I love being a homemaker and I feel completely fulfilled and satisfied, yet I have noticed that many women feel that if they "just stay home", that some how their job is just not as important as when they worked outside of the home and I often hear that they feel that they are just “not good at it”. On top of this, many women feel the pressure of their family (and friends) to contribute financially, especially in recent times when prices seem to only rise and incomes stay the same, jobs security is low and unemployment is rising.
I remember when I was younger thinking that to be considered strong, hard working and confident I would have to have a high paying and respected job. Well, I sure didn’t get it, much to the disappointment of some; yet in many ways I believe my job, although low paying, and in many ways, not respected, is the foundation of not just my family, but also my community.
There have been times in my life, when I have taken contract work that has caused me to put in 8 hour days outside of the home for weeks (or months at a time), and although the financial pressure did ease, other pressures increased 10 fold. Now don’t get me wrong, I have the utmost respect for mothers that work full-time outside of the home. There are definitely some women whose God-given talents lead them into a variety of important jobs and there are some single-mothers that don’t even have the option, but there are also a huge group of mothers out in the workforce, who are there only because society as a whole puts so much pressure on families financially – having new cars, taking vacations, putting your children in extra-curricular sports, having hobbies are all expensive - almost all seemingly unobtainable on a single income. Yet, in the process of trying to keep up with the norm, much is being sacrificed. The breakdown of families and youth tells a sad story and shows that children and families are taking the brunt of everyone just trying to keep up.
Look back 50 years when a typical family lived on only one income – things were very different.
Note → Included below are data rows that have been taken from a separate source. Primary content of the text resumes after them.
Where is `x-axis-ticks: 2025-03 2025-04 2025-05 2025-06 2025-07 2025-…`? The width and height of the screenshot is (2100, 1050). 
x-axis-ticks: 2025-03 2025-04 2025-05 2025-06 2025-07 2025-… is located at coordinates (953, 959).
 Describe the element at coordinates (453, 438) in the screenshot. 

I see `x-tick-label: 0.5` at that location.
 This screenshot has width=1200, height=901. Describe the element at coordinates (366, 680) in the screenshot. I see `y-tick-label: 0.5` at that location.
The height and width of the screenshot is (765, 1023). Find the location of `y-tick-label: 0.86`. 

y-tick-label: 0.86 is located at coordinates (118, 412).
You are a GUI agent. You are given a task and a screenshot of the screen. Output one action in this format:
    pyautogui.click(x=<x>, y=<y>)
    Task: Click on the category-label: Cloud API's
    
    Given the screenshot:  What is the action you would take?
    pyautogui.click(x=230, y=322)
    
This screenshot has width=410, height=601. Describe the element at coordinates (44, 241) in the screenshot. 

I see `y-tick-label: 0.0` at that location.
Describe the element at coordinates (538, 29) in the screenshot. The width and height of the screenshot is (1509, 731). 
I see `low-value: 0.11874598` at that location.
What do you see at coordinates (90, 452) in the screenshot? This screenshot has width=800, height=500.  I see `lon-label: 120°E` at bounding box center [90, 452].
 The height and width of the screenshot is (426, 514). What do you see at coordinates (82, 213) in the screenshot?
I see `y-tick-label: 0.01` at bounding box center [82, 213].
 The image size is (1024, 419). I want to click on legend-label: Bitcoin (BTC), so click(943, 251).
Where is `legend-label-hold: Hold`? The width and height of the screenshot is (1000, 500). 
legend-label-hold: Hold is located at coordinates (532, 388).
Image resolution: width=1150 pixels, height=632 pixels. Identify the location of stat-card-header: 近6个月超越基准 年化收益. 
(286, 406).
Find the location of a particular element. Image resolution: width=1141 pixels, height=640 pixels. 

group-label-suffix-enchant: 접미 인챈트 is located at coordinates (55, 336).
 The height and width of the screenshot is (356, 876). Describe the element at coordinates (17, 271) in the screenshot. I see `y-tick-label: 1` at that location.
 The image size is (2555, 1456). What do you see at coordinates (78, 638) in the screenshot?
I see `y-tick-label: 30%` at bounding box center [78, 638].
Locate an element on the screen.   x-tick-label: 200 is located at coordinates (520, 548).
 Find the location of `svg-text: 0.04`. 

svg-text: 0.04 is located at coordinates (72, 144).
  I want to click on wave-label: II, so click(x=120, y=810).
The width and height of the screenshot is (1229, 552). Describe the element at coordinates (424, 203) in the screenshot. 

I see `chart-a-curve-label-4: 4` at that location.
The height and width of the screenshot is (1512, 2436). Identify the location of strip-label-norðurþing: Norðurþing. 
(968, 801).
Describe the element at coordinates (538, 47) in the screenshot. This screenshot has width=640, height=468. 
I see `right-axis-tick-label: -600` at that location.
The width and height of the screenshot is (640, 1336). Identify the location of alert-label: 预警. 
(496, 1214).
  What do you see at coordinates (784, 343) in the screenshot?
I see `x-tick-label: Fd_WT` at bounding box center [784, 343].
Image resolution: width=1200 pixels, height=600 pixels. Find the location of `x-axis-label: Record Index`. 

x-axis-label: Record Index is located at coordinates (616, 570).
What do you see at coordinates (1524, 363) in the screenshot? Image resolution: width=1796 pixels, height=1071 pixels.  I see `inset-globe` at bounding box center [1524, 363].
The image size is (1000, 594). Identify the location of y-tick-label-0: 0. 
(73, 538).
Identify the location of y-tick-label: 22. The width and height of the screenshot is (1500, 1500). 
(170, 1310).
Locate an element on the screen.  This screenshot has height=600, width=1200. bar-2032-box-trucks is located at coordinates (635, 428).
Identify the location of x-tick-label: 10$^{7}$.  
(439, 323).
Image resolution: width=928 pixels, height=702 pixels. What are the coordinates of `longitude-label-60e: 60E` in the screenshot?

Most families would have only one car, meaning you would only need to pay for one registration and insurance. Now, many families not only have vehicles for both adults and one (or two or three) for the older children in the home as well – often bought and insured by the parents. Homes were smaller on average, according to the National Association of Home Builders (Housing Facts, Figures and Trends for 2006) an average home in the 1950’s was 983 sq ft, by 1970 it was up to 1,500 sq ft, in 1990 2,080 sq ft and in 2004 a whopping 2,349 sq ft! The average house size has more than doubled! The concept of children sharing a bedroom or often even sharing a bathroom is no longer the norm, in many families each person not only has their own bedroom and bathroom, but also their own television set, dvd (or blue ray) and laptop and/or computer.
All of this has started me thinking about all the stuff I have, especially about all the stuff I want and if what we spend our money on, and what we have, really lines up with what our families priorities are. Keeping up with the norm on one income is not really achievable - but should it even be a goal anyways? In most cases I would say probably not, yet it is so easy to slide into a "wanting it all" mentality without even realizing it. To start thinking about newer and nicer vehicles, a bigger home with a perfect kitchen and lots of bathrooms that is out of town, nice vacations, new clothes, more lessons for the children and on and on and on.
So am I willing to give up some of that?
I guess for me, it really comes down to the fact that time with my children can just never be replaced, once time is gone that is it. I spent the first several years of their lives chasing societies dreams, enhancing my education, striving for a prestigious position in society, and not a day goes by that I do not look back and wish that I had done lots of it differently. I can not change the past, but I do have control over the present, and I believe that one of the best gifts my husband and our children is me staying home.
Being a homemaker, to me, is about making our house into a home. Making the lives of my family comfortable, and have them feel well cared for and well loved. I may not have a lot of formal job experience, but my life experiences are rich and I thank God everyday that I have been given this opportunity.
Blessings,
Christine
As a working mother of "old" children, I totally agree with your sentiments. Time lost can never be regained. As my oldest prepares for her wedding, I've revisited memories, grateful for the time we've had together but regretting missed opportunities as well. I do think that more women are coming to the conclusion that "more stuff" is not the path that God would have them take. For those women who have to work (like I have), I would continue to encourage them to make the most of every opportunity. Trust me, one morning you wake up and they are high school seniors or engaged and you wonder how on earth we got here so fast. (I'm pretty sure they were toddlers just a moment ago.)